• SHORT TASK
Transcribe, word for word, the stretch of the Pordenone festival announcement that opens with the words containing "At the Teatro Verdi in Pordenone, 1-8" and closes with "STAR NORMA TALMADGE.".

• PAGE TEXT
At the Teatro Verdi in Pordenone, 1-8 October 2022
OPENS WITH THE WORLD PREMIERE OF THE NEW RESTORATION OF THE UNKNOWN
BY TOD BROWNING, STARRING LON CHANEY AND JOAN CRAWFORD.
IN CLOSING: THE MANXMAN, HITCHCOCK’S LAST SILENT FILM.
OTHER SPECIAL EVENTS INCLUDE ROBERT FLAHERTY’S NANOOK OF THE NORTH; THE RIOTOUS COMEDY UP IN MABEL’S ROOM STARRING MARIE PREVOST; AND THE FIRST FEATURE FILM SHOT IN ICELAND, ONE HUNDRED AND TWO YEARS AGO.
THE MAJOR RETROSPECTIVES ARE DEDICATED TO “RURITANIA” AND AMERICAN STAR NORMA TALMADGE.
PREMIERING JEAN EPSTEIN’S REDISCOVERED DOCUMENTARY LA MONTAGNE INFIDÈLE, AN EXCEPTIONAL ACCOUNT OF THE 1923 ERUPTION OF ETNA.
THE OPENING AND CLOSING EVENTS
The 41st edition of the Pordenone Silent Film Festival opens Saturday, Oct. 1, at 9 p.m. at the Teatro Verdi in Pordenone with a screening of Tod Browning‘s The Unknown (US 1927) starring Lon Chaney, a cult film that marks the culmination of the collaboration between the director and the actor known universally as “the man of a thousand faces.” Here however, Lon Chaney doesn’t rely on his famed facial transformations but rather on real physical torture: he plays a circus performer with no hands or arms who harbors a desperate love for his young partner, played by 23-year-old Joan Crawford. For the future Oscar-winning star, this was an extraordinary education because, as she later declared, it was while watching Lon Chaney act that she learned more than from anyone else in the course of her career. This is not the first time The Unknown has been programmed at Pordenone (the 1994 screening was accompanied by John Cale, formerly of the Velvet Underground), but two things make this year’s screening especially noteworthy. First is that this is the world premiere of a new restoration incorporating a rediscovered print from the Narodni Filmovy Archiv in Prague and restored by the George Eastman Museum in Rochester, which is more than 10 minutes longer than the one known until now and almost identical to the original length, with scenes that have not been seen for decades. This additional footage makes it “a new film,” as noted by Mexican musician José Maria Serralde Ruiz, a regular at the festival who was commissioned by the festival to compose a new score, played by the Orchestra San Marco of Pordenone.

• MATERIAL SHOWN
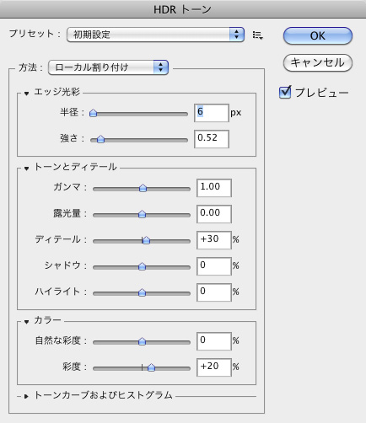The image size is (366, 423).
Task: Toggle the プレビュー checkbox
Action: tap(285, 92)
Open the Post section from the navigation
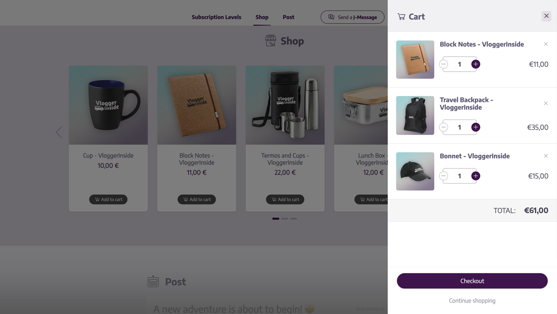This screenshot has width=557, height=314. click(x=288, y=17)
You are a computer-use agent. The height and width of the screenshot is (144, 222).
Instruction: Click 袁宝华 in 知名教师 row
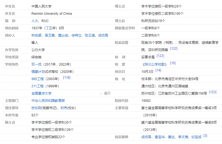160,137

* * *

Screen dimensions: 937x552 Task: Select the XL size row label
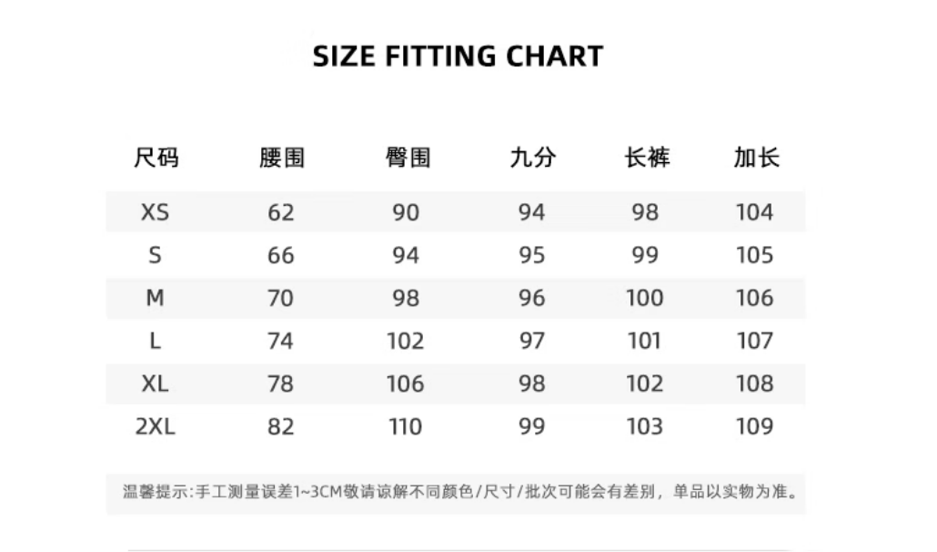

• REPLY TO THE EXERCISE
At the Teatro Verdi in Pordenone, 1-8 October 2022
OPENS WITH THE WORLD PREMIERE OF THE NEW RESTORATION OF THE UNKNOWN
BY TOD BROWNING, STARRING LON CHANEY AND JOAN CRAWFORD.
IN CLOSING: THE MANXMAN, HITCHCOCK’S LAST SILENT FILM.
OTHER SPECIAL EVENTS INCLUDE ROBERT FLAHERTY’S NANOOK OF THE NORTH; THE RIOTOUS COMEDY UP IN MABEL’S ROOM STARRING MARIE PREVOST; AND THE FIRST FEATURE FILM SHOT IN ICELAND, ONE HUNDRED AND TWO YEARS AGO.
THE MAJOR RETROSPECTIVES ARE DEDICATED TO “RURITANIA” AND AMERICAN STAR NORMA TALMADGE.